# DATASET RECORDS
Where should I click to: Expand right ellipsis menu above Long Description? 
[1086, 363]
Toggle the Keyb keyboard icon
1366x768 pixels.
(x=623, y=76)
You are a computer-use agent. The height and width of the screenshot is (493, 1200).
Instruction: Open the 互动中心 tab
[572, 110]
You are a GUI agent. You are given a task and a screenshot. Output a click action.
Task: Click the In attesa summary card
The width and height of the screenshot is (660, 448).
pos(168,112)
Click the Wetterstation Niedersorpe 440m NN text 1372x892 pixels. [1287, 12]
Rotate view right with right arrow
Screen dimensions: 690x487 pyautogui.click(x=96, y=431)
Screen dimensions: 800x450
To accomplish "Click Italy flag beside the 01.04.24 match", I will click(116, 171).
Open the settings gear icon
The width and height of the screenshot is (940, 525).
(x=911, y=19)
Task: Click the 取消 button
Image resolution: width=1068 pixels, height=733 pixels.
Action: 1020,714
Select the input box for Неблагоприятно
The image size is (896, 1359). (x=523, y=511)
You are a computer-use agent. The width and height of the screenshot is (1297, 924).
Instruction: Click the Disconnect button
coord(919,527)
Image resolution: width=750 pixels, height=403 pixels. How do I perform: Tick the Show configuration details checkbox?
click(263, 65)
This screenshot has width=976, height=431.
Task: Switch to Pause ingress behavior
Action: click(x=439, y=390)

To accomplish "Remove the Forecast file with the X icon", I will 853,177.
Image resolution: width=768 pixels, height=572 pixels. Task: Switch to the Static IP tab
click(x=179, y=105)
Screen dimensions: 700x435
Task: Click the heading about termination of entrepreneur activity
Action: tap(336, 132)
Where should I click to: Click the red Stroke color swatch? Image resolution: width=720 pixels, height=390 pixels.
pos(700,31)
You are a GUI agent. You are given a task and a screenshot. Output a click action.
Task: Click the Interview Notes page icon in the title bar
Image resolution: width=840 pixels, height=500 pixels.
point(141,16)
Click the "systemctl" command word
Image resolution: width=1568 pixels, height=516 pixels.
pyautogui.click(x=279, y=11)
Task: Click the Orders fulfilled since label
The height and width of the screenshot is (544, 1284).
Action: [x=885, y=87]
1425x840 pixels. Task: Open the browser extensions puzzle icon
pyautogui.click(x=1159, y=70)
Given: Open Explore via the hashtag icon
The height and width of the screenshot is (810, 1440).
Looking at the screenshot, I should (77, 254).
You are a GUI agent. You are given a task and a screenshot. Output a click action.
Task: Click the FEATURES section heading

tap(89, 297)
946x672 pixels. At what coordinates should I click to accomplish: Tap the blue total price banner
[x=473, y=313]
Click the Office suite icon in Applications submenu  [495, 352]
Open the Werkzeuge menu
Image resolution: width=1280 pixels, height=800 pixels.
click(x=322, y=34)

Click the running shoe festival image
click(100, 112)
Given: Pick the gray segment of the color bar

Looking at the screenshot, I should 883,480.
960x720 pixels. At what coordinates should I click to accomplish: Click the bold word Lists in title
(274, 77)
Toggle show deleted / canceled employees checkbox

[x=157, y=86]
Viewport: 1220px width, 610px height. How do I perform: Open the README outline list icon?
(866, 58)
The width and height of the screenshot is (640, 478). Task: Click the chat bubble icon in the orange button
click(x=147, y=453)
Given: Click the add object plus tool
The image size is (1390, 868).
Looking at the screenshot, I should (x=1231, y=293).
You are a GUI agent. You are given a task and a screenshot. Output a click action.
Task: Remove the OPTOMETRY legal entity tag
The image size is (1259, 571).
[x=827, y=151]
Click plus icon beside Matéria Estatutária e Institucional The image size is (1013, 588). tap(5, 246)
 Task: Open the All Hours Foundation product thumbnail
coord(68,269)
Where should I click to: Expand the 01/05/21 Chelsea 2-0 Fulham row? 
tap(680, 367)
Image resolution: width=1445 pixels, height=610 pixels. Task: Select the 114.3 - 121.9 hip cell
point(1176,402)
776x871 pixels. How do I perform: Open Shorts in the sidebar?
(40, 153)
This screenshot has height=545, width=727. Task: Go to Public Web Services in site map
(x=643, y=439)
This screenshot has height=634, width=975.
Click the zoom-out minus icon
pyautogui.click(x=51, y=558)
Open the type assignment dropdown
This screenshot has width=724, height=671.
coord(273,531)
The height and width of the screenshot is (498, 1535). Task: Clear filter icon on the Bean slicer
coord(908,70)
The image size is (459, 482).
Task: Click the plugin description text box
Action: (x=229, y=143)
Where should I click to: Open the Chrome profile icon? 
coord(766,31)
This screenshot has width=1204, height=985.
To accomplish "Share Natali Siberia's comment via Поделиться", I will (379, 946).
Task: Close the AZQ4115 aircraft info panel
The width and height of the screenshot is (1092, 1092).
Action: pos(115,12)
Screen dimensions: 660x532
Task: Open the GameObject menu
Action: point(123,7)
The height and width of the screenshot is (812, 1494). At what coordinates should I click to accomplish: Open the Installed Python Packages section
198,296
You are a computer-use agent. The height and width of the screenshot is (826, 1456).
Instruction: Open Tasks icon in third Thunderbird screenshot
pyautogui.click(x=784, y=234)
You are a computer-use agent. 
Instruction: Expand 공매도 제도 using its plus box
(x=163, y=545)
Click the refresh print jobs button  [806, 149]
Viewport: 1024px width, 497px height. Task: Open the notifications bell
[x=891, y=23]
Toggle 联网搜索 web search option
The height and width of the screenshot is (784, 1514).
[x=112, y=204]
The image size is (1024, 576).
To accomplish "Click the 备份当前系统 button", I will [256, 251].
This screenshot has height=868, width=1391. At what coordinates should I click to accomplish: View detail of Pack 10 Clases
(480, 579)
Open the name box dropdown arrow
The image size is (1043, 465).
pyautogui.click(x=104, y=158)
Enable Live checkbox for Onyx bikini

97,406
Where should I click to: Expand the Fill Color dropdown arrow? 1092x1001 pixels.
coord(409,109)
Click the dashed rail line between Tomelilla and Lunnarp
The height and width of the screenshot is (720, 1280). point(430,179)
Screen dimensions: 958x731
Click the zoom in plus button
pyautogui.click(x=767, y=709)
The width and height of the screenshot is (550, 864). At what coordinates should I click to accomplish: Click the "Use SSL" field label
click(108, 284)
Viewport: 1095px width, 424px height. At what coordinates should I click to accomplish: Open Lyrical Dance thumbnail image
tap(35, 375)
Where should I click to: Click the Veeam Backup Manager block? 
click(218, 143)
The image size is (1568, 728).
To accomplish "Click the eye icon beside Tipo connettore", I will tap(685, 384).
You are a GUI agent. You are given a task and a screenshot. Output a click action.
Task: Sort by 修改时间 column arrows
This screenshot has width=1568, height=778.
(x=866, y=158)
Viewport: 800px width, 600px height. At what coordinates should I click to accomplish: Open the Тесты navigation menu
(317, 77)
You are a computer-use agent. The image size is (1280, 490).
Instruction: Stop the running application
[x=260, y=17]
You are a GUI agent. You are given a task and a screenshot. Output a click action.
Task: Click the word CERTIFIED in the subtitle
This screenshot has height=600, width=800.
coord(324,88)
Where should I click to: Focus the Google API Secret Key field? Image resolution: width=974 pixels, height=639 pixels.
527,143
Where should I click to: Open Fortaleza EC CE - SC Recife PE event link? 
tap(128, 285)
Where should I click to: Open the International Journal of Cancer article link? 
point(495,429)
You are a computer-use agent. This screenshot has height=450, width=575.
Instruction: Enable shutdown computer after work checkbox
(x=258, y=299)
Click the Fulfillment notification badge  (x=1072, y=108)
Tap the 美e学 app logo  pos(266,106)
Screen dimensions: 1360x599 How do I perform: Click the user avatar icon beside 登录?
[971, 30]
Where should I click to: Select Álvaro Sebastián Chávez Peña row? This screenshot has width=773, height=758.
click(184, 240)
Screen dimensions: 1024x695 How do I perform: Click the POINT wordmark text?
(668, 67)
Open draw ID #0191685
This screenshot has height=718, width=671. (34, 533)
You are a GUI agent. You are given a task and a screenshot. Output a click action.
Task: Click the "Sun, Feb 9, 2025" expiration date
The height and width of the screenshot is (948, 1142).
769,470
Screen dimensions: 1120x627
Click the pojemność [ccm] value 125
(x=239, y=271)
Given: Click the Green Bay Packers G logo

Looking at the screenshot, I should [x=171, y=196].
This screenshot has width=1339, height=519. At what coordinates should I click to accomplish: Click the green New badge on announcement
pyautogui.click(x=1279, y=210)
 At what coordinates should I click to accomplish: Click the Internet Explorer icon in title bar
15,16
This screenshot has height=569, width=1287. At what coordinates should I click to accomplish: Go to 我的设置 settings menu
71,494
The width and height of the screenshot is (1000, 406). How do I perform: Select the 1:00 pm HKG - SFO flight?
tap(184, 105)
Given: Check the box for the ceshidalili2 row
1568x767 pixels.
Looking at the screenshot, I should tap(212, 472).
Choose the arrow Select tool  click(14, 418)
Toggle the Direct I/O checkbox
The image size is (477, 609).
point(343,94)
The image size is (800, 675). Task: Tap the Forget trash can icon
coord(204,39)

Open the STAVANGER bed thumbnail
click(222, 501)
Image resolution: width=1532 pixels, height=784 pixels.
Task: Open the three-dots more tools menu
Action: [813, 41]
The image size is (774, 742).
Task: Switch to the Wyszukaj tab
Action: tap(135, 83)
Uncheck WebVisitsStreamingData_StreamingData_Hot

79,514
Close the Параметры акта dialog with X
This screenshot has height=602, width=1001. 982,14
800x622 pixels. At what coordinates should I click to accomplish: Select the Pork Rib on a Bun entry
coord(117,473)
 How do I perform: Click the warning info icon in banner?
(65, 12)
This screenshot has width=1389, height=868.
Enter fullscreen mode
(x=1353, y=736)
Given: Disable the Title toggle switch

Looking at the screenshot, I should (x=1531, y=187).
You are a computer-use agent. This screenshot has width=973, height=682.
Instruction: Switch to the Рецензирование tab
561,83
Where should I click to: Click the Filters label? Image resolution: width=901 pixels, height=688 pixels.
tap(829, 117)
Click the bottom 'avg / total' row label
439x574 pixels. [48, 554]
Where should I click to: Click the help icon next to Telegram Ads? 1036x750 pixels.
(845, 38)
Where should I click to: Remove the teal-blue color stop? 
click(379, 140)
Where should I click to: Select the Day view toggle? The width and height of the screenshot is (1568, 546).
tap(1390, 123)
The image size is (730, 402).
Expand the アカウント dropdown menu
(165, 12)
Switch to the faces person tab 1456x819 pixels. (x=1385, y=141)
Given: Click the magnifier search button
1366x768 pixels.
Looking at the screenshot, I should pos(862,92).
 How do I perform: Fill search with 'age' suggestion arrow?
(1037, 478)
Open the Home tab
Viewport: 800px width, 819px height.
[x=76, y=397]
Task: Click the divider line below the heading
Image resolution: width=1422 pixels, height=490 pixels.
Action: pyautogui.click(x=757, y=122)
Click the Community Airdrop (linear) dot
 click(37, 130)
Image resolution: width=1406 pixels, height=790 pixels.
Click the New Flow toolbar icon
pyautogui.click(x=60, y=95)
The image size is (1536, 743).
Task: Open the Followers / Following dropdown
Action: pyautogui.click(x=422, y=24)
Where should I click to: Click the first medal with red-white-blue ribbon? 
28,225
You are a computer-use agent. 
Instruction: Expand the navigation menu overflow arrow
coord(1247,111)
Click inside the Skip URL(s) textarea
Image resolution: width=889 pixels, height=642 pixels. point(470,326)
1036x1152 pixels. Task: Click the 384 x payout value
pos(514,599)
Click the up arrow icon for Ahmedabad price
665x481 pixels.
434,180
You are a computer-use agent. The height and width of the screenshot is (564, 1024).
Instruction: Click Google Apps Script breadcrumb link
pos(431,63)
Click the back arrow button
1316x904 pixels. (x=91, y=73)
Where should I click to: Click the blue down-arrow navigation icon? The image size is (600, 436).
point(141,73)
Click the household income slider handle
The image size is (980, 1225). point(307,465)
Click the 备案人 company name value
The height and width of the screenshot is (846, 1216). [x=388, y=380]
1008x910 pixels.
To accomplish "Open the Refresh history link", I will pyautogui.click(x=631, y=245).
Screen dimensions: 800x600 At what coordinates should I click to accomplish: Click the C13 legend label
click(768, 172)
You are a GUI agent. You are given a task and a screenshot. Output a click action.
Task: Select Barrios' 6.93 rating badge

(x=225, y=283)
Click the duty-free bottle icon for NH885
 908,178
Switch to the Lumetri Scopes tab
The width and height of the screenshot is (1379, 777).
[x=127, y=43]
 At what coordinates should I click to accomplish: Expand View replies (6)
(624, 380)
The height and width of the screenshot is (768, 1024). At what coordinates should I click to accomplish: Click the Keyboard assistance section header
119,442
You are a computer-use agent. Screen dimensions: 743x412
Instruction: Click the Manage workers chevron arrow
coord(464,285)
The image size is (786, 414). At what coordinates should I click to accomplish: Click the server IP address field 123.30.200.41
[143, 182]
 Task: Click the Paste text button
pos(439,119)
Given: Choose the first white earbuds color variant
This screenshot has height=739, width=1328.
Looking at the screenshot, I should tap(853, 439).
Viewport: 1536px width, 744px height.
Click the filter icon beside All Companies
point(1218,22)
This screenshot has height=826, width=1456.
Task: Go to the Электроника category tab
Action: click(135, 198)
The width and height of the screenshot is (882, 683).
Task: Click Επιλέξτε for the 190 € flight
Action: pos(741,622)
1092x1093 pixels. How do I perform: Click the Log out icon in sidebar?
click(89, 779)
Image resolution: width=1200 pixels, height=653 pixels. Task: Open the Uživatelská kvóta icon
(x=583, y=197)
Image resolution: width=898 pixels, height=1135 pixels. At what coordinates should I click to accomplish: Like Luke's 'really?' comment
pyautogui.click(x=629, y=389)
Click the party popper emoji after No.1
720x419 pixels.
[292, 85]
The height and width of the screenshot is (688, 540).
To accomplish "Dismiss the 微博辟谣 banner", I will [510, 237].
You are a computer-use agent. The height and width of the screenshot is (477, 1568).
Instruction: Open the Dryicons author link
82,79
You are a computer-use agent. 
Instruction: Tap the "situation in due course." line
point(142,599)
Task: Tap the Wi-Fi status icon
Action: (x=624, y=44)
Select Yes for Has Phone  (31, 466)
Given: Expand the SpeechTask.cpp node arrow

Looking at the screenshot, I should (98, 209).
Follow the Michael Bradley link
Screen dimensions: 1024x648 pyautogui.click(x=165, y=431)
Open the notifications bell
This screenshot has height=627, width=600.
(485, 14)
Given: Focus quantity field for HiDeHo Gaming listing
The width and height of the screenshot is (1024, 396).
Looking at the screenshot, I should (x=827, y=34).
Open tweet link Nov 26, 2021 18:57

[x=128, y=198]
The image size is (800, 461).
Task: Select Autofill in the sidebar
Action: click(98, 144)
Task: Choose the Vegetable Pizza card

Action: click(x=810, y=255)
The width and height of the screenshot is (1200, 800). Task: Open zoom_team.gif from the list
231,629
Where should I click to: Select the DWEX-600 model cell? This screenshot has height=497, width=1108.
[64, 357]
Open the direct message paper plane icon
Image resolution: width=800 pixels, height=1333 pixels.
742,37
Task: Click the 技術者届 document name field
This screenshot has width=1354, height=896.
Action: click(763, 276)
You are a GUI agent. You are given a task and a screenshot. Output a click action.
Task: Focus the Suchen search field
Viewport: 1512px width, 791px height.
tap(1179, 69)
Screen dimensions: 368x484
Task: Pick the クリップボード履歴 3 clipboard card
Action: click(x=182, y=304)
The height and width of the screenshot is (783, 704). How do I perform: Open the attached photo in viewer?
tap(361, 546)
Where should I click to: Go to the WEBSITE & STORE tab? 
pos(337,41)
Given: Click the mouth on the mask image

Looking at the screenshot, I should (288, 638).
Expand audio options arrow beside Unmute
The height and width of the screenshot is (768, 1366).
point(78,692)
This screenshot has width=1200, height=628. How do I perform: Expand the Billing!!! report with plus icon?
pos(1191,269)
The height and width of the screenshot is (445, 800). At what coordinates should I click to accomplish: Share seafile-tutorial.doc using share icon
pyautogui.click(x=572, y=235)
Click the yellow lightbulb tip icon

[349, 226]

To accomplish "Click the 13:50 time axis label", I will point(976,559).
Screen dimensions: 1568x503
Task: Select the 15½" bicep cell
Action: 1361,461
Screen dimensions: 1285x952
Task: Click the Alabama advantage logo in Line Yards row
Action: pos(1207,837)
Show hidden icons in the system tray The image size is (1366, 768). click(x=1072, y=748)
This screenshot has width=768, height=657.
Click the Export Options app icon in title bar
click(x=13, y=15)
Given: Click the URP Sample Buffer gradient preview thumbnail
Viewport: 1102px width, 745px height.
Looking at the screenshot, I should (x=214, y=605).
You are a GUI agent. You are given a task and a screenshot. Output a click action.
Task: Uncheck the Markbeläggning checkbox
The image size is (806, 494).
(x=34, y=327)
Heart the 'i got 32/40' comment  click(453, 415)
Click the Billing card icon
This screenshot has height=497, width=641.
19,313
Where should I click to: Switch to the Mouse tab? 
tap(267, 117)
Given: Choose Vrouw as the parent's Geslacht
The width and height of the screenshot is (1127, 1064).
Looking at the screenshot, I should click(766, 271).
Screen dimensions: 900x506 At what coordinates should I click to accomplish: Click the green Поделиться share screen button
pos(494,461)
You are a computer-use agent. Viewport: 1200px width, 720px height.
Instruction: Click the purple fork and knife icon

# WORK INSTRUCTIONS
Pull out every line from the one with "Where should I click to: Go" to the end of the listing, and output only those.

# EXERCISE SOLUTION
Where should I click to: Go to the WEBSITE & STORE tab? 
pos(337,41)
Given: Click the mouth on the mask image

Looking at the screenshot, I should (288, 638).
Expand audio options arrow beside Unmute
The height and width of the screenshot is (768, 1366).
point(78,692)
This screenshot has width=1200, height=628. How do I perform: Expand the Billing!!! report with plus icon?
pos(1191,269)
The height and width of the screenshot is (445, 800). At what coordinates should I click to accomplish: Share seafile-tutorial.doc using share icon
pyautogui.click(x=572, y=235)
Click the yellow lightbulb tip icon

[349, 226]

To accomplish "Click the 13:50 time axis label", I will point(976,559).
Screen dimensions: 1568x503
Task: Select the 15½" bicep cell
Action: 1361,461
Screen dimensions: 1285x952
Task: Click the Alabama advantage logo in Line Yards row
Action: pos(1207,837)
Show hidden icons in the system tray The image size is (1366, 768). click(x=1072, y=748)
This screenshot has width=768, height=657.
Click the Export Options app icon in title bar
click(x=13, y=15)
Given: Click the URP Sample Buffer gradient preview thumbnail
Viewport: 1102px width, 745px height.
Looking at the screenshot, I should (x=214, y=605).
You are a GUI agent. You are given a task and a screenshot. Output a click action.
Task: Uncheck the Markbeläggning checkbox
The image size is (806, 494).
(x=34, y=327)
Heart the 'i got 32/40' comment  click(453, 415)
Click the Billing card icon
This screenshot has height=497, width=641.
19,313
Where should I click to: Switch to the Mouse tab? 
tap(267, 117)
Given: Choose Vrouw as the parent's Geslacht
The width and height of the screenshot is (1127, 1064).
Looking at the screenshot, I should click(766, 271).
Screen dimensions: 900x506 At what coordinates should I click to accomplish: Click the green Поделиться share screen button
pos(494,461)
You are a computer-use agent. Viewport: 1200px width, 720px height.
Instruction: Click the purple fork and knife icon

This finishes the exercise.